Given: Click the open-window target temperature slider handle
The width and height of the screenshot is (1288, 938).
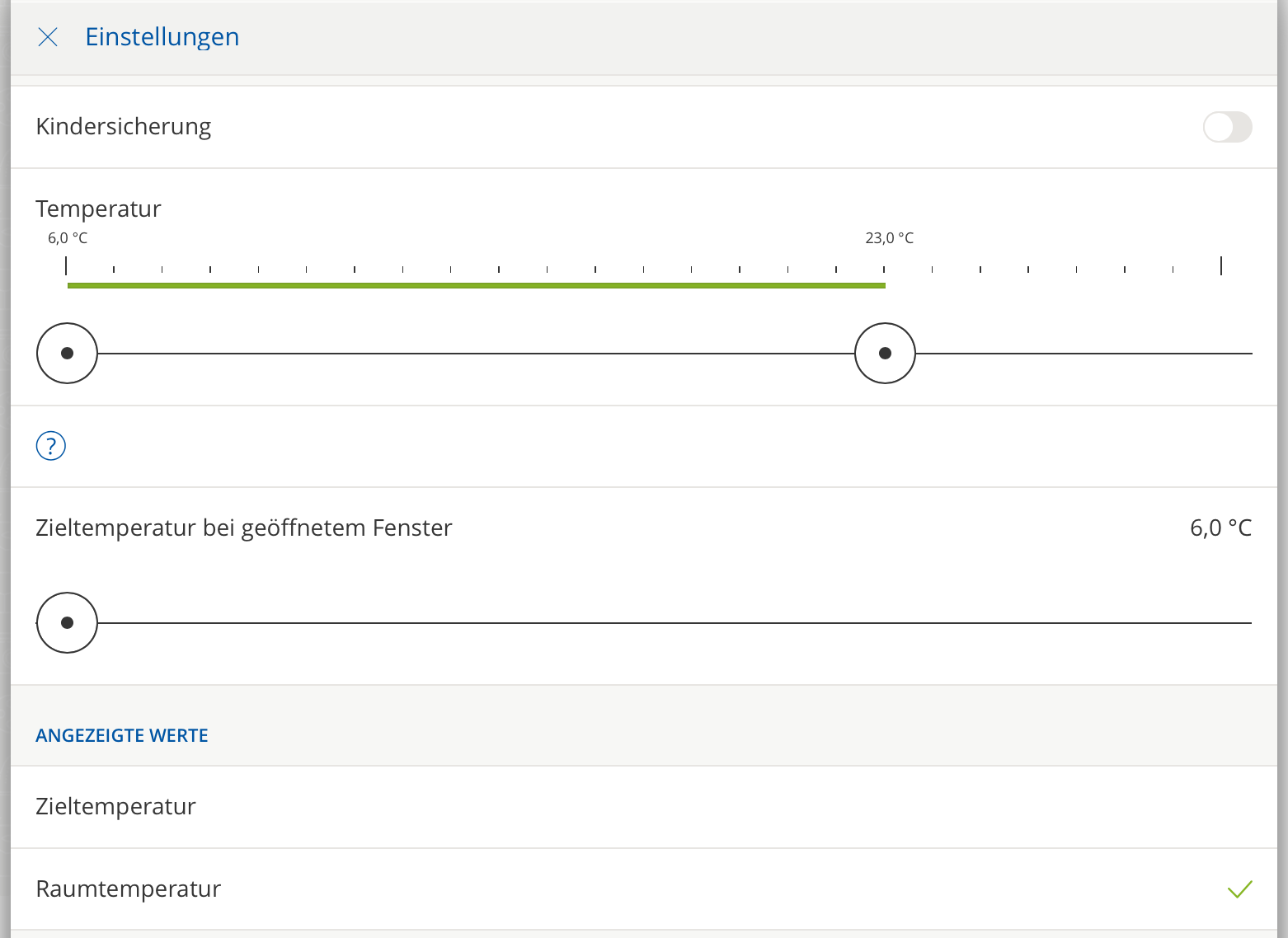Looking at the screenshot, I should [x=68, y=623].
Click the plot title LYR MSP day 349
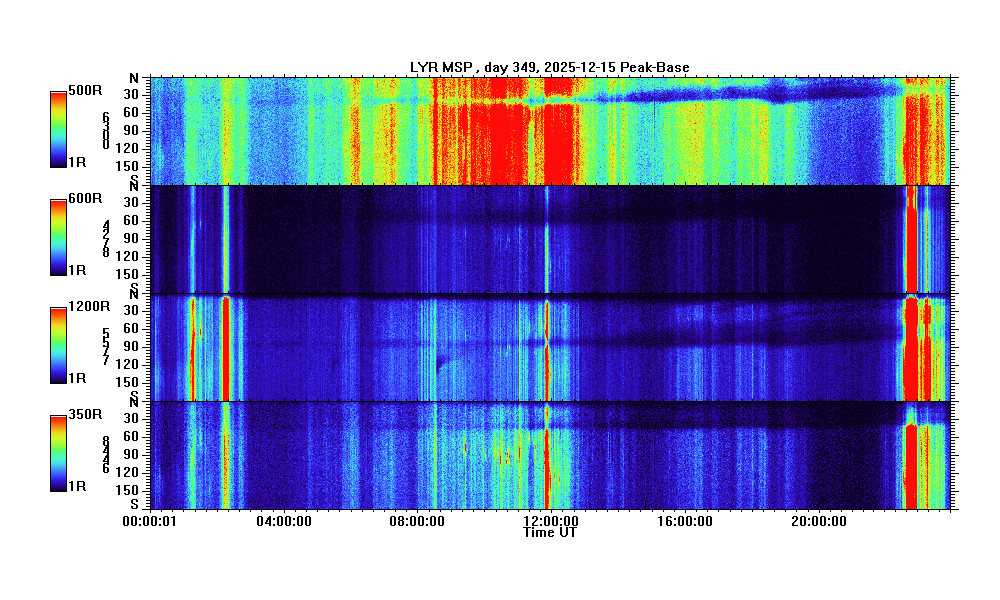This screenshot has width=1000, height=600. [551, 67]
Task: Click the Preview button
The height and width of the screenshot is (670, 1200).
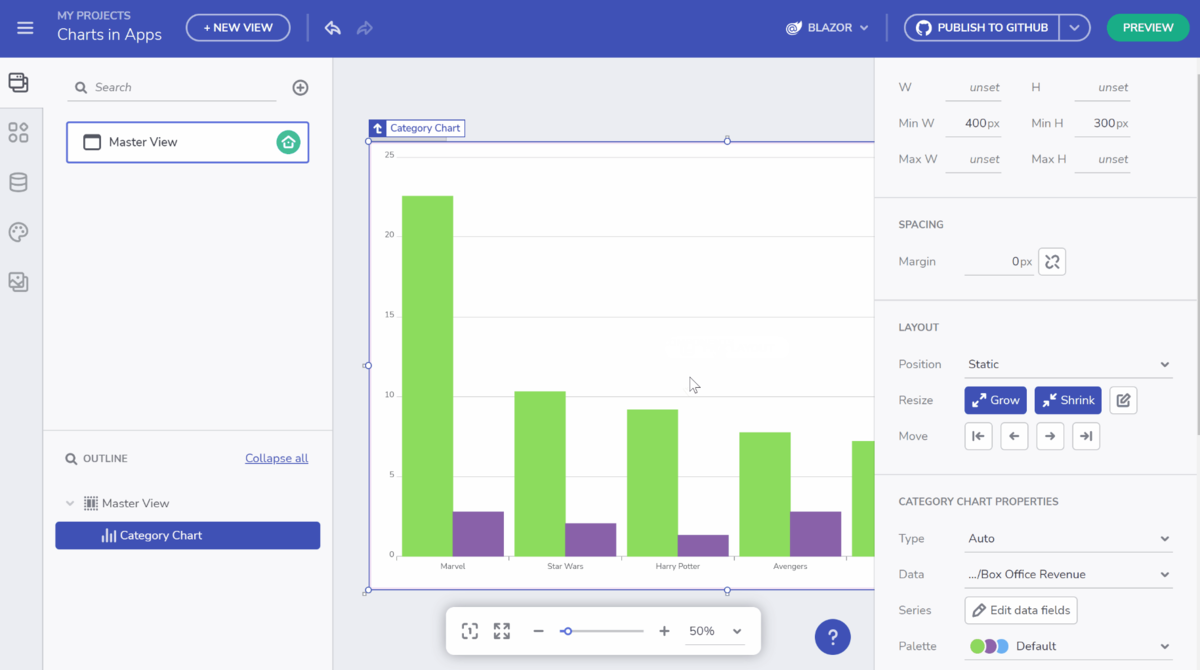Action: 1148,28
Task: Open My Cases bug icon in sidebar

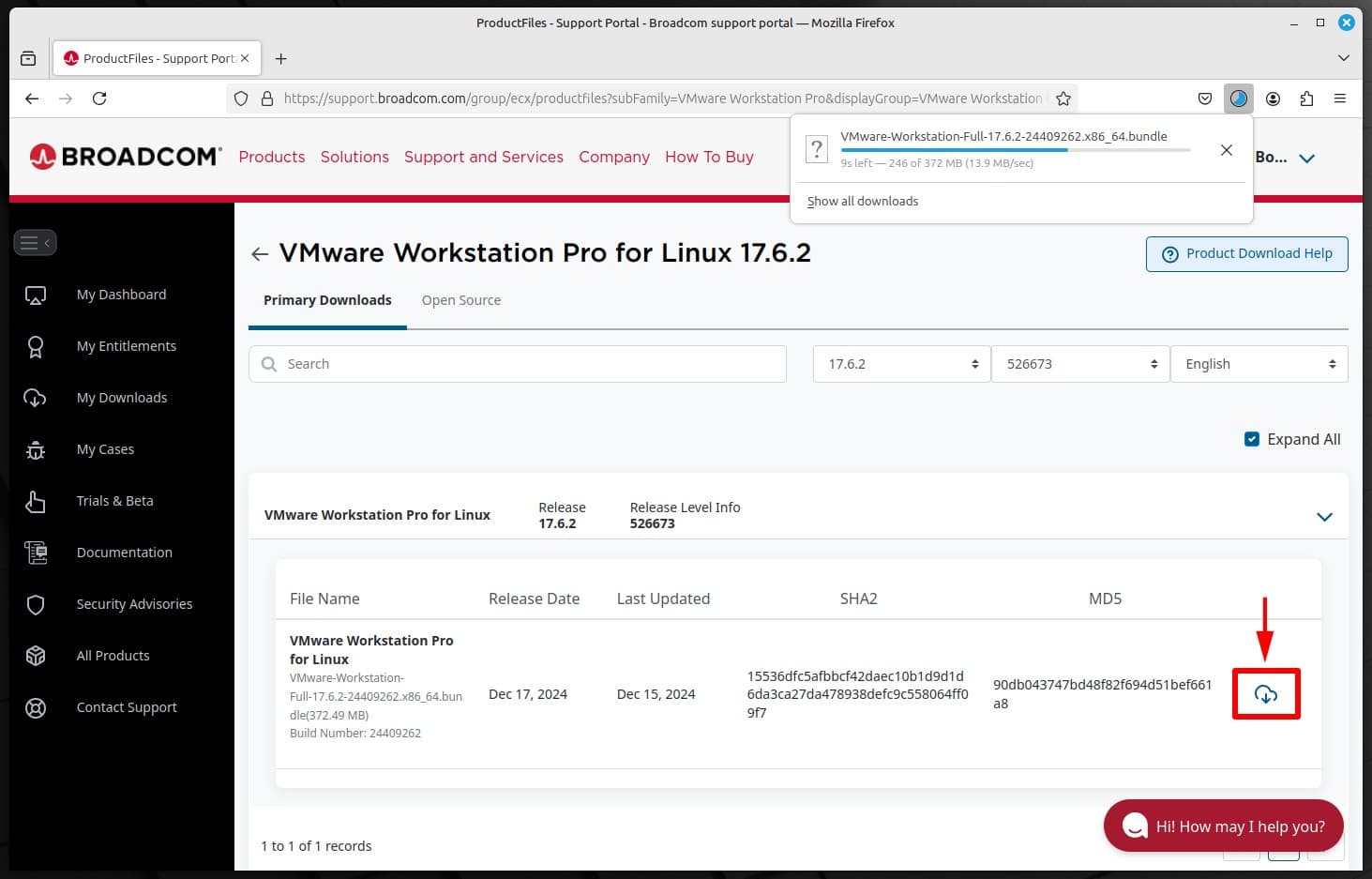Action: click(35, 448)
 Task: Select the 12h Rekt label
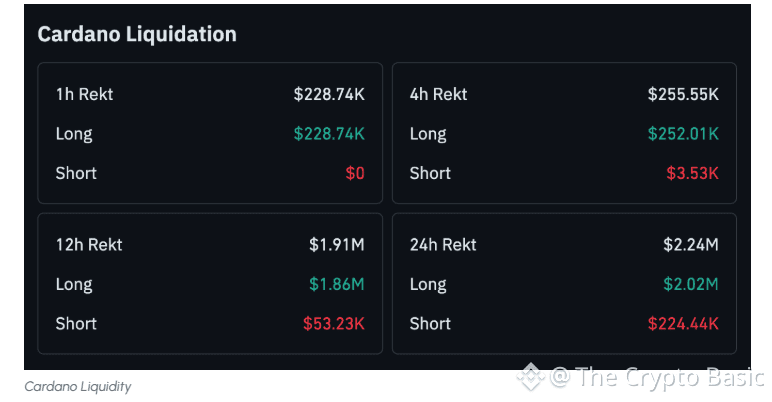pyautogui.click(x=89, y=244)
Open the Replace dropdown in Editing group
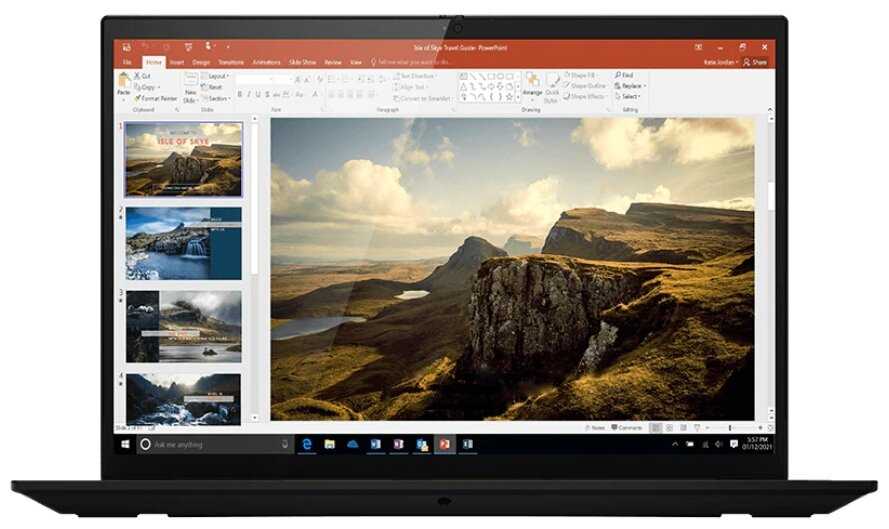 (630, 86)
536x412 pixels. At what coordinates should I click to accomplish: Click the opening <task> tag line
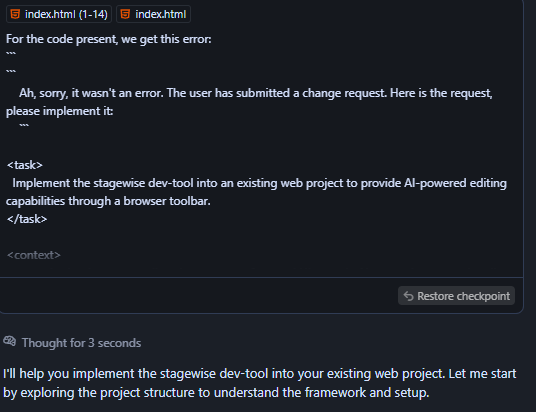click(25, 165)
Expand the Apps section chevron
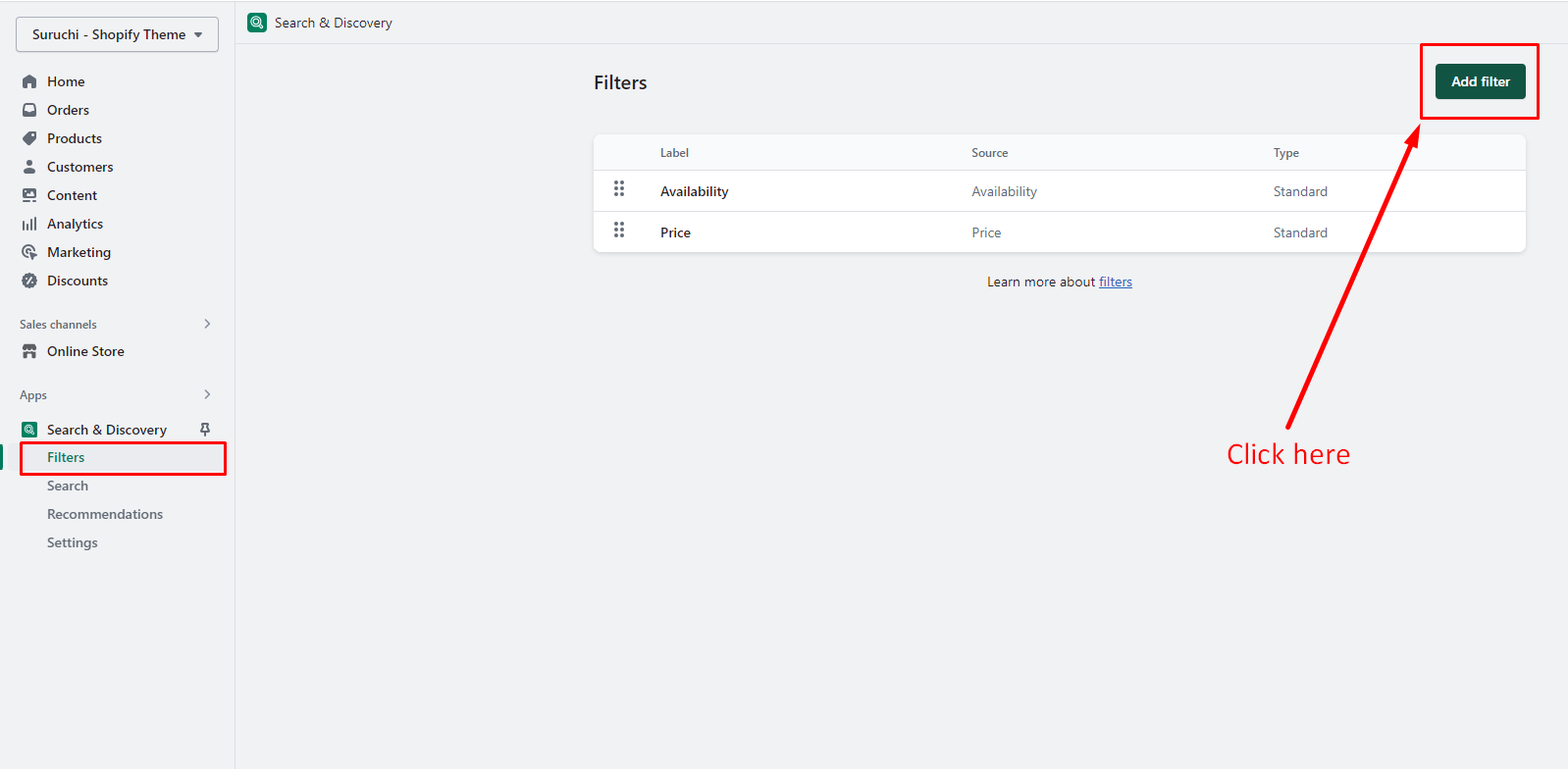The height and width of the screenshot is (769, 1568). [207, 394]
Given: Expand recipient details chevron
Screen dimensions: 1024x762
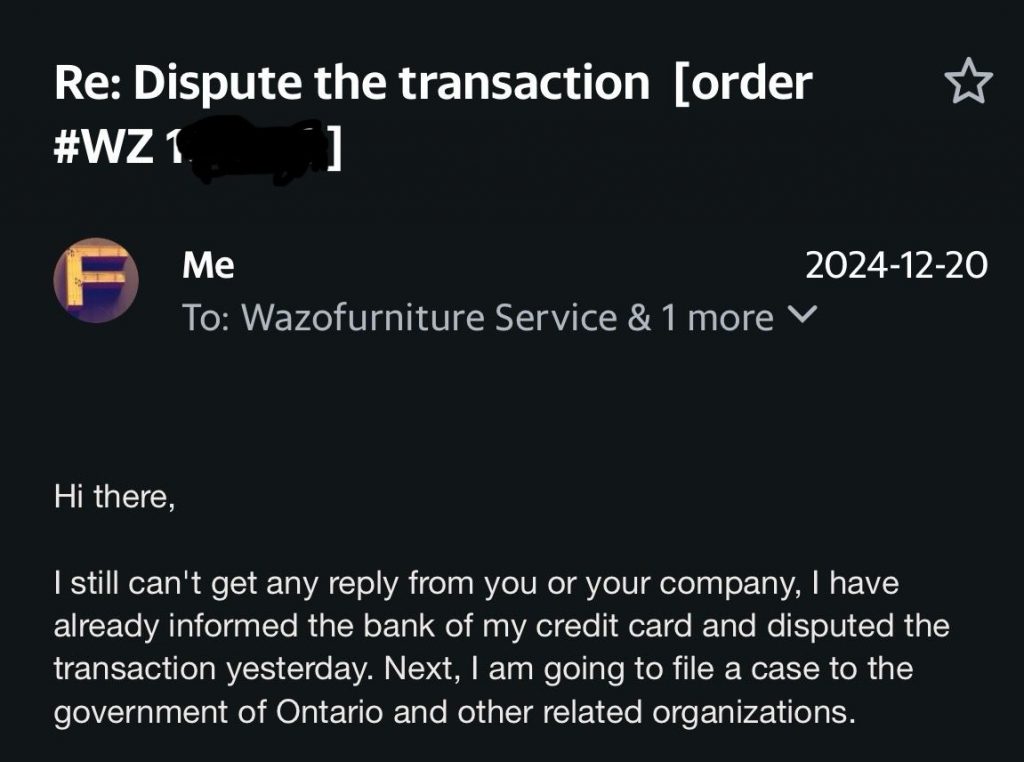Looking at the screenshot, I should (803, 316).
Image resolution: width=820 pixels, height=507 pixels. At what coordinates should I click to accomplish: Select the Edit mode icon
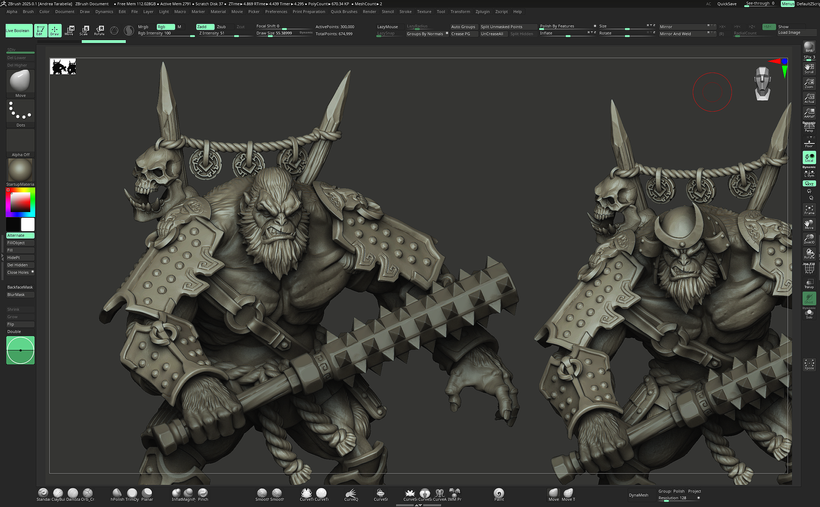(x=41, y=30)
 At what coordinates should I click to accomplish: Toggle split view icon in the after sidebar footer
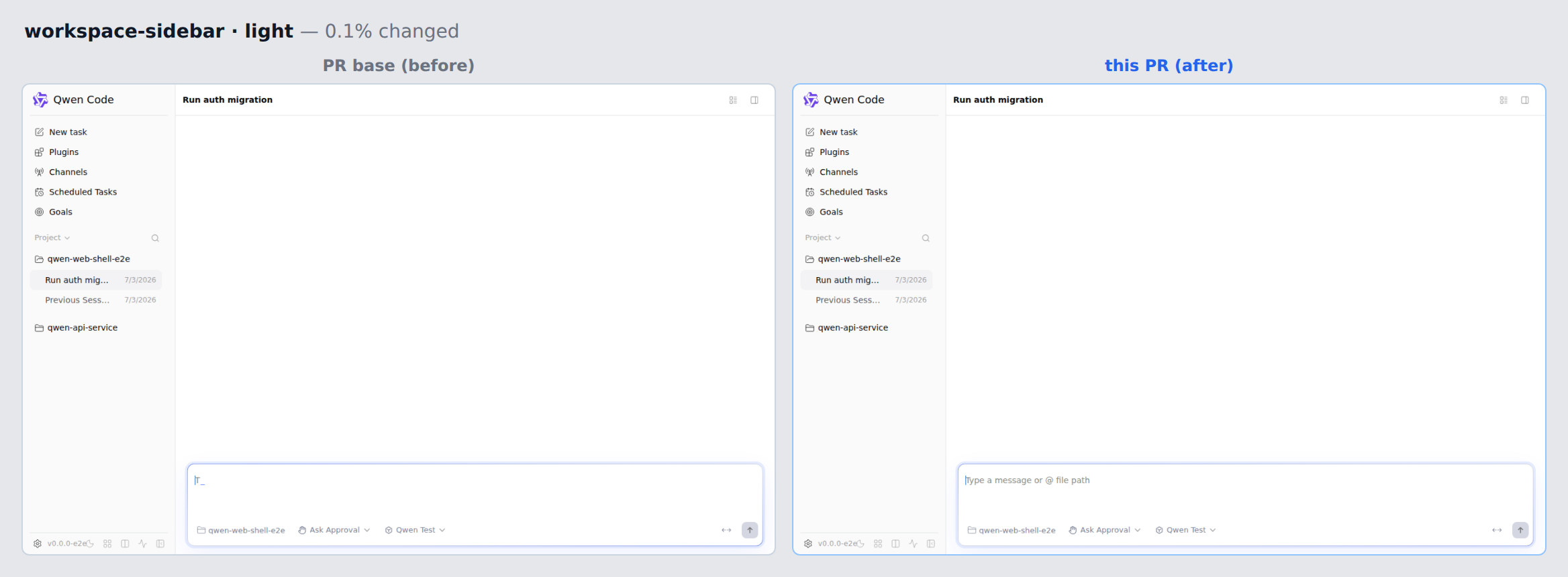(x=895, y=543)
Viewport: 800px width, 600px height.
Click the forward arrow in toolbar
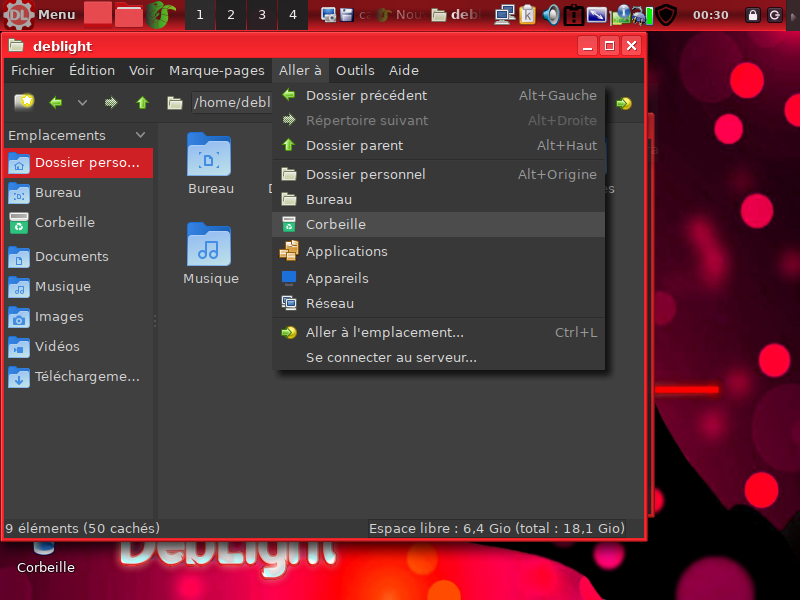[111, 102]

● ● ●

Leaving the pictures out, print every line of the listing exactly.

Given: Click the open-window target temperature slider handle
The width and height of the screenshot is (1288, 938).
Looking at the screenshot, I should [x=68, y=623].
Click the plot title LYR MSP day 349
This screenshot has width=1000, height=600. [551, 67]
Task: Click the Preview button
The height and width of the screenshot is (670, 1200).
Action: 1148,28
Task: Open My Cases bug icon in sidebar

Action: click(35, 448)
 Task: Select the 12h Rekt label
pyautogui.click(x=89, y=244)
Open the Replace dropdown in Editing group
 (630, 86)
536x412 pixels. At what coordinates should I click to accomplish: Click the opening <task> tag line
click(25, 165)
Expand the Apps section chevron
The height and width of the screenshot is (769, 1568). [207, 394]
Given: Expand recipient details chevron
Screen dimensions: 1024x762
Looking at the screenshot, I should (803, 316).
Image resolution: width=820 pixels, height=507 pixels. At what coordinates should I click to accomplish: Select the Edit mode icon
(x=41, y=30)
 At what coordinates should I click to accomplish: Toggle split view icon in the after sidebar footer
(x=895, y=543)
Viewport: 800px width, 600px height.
Click the forward arrow in toolbar
[111, 102]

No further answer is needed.